In his last report, Auditor General Michael Pickup found the wait for orthopedic surgery in Nova Scotia is among the longest in the country, far exceeding the national benchmark of a six-month wait for hip and knee surgery. He said it would take $35 million to meet that goal.

The problem won't be completely solved without funding, said Howatt. But it's not that simple, either. 

In each part of the province, there are one or two things in short supply that slow down the whole process, he said. For example, some district health authorities simply run out of prosthetic hip and knee joints.

"Other hospitals are limited by the number of beds they have," Howatt said. "Other hospitals are limited by the operating-room time."

In some places, there aren't enough physiotherapists, nurses or occupational therapists to match the number of surgeons.
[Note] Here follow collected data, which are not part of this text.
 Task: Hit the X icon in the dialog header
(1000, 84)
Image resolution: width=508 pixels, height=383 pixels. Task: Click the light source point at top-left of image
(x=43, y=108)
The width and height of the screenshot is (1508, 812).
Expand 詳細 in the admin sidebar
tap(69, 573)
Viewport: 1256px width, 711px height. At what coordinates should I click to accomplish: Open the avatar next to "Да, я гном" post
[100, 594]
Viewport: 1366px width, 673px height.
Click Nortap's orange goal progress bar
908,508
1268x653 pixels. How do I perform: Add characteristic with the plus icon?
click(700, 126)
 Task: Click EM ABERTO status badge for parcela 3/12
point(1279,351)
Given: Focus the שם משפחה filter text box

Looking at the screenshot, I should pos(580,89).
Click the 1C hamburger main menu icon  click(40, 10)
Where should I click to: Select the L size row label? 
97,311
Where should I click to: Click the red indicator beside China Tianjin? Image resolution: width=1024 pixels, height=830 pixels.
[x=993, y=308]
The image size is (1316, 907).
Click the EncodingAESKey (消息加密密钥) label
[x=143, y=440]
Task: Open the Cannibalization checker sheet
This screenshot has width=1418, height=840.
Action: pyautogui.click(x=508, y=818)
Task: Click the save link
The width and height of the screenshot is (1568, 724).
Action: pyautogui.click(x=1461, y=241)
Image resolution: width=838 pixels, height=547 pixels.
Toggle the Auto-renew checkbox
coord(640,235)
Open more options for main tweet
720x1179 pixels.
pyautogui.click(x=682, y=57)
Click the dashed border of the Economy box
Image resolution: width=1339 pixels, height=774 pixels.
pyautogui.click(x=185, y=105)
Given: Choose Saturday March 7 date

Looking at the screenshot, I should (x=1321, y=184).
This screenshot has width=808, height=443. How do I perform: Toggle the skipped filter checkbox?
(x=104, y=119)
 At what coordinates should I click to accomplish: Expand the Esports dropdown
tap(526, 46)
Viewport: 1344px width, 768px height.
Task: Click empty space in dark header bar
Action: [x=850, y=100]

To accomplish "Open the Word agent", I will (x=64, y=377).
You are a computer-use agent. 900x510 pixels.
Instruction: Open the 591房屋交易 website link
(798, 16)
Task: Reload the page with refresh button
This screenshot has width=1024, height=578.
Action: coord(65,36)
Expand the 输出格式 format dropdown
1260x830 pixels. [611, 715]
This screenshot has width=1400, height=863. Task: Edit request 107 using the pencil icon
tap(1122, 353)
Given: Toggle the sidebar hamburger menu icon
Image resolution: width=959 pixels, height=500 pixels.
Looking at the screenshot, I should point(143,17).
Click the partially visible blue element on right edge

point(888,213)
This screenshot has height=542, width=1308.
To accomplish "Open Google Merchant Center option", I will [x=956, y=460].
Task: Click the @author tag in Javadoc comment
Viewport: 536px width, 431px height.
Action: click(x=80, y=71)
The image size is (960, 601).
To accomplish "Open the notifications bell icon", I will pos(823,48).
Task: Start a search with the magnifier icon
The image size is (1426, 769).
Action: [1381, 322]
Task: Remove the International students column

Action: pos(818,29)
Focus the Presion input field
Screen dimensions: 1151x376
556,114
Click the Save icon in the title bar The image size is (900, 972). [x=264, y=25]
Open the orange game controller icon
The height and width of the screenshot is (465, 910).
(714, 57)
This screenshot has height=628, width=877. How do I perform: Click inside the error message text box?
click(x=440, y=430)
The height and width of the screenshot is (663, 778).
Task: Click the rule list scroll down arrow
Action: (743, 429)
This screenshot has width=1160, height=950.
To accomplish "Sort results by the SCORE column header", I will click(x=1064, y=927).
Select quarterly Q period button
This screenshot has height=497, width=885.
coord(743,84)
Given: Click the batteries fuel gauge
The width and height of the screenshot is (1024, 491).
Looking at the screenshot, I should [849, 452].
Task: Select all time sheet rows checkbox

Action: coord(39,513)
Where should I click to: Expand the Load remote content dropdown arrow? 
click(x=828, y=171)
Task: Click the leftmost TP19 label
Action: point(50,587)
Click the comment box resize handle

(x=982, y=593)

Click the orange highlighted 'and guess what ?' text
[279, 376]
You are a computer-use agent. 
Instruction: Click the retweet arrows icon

That means the operating rooms lie empty some of the time.

Health Minister Leo Glavine says he knows that small spending decisions are key, and he wants surgeons to help write the shopping lists. 

For the first time, all the province's orthopedic surgeons have formed a formal group to advise the government, and Glavine responded by hiring a coordinator for them. 

In last year's budget, $4.2 million was dedicated to orthopedic surgery, and as similar sums keep coming the surgeons will advise where they should be spent.

'We're just going to keep pushing'

"This will be left to the orthopedic working group, to say where, what and when can we now interject with more human resources, more surgical time, more small procedures," Glavine said.

"They know they could be doing more."

Glavine says merging health authorities next year will also centralize purchasing, making things more efficient. But it's "not realistic" to think Nova Scotia will meet the national benchmark in a year or two, he said.

"We have gotten behind over a decade, at least a decade, when we've been adding to the wait list," he said. "We're a long ways off. I'm very optimistic, but guardedly so."

In the long term, money as well as reorganization will be crucial. In a few subspecialties, like shoulder surgery, more surgeons need to be hired. A 10-year wait for foot and ankle surgery became infamous last year when one of two specialists left the province, but a new surgeon is being trained to enter that field in 2016, said Glavine.

Demand for orthopedic surgery is also a moving target as Nova Scotia's population ages and as more retirees move here, said Howatt. 

Seniors want to stay more active nowadays, and as the specialty evolves quickly, there are more surgeries offered than in the past. However, keeping seniors active also means cost savings, he said.

The $4.2 million in the last budget didn't make a dent in the waiting list, but it did stop the list from growing, said Howatt.

However, he believes that if the money is spent with surgical-like precision, it will slowly start to overtake the list.

"We're just going to keep pushing," he said.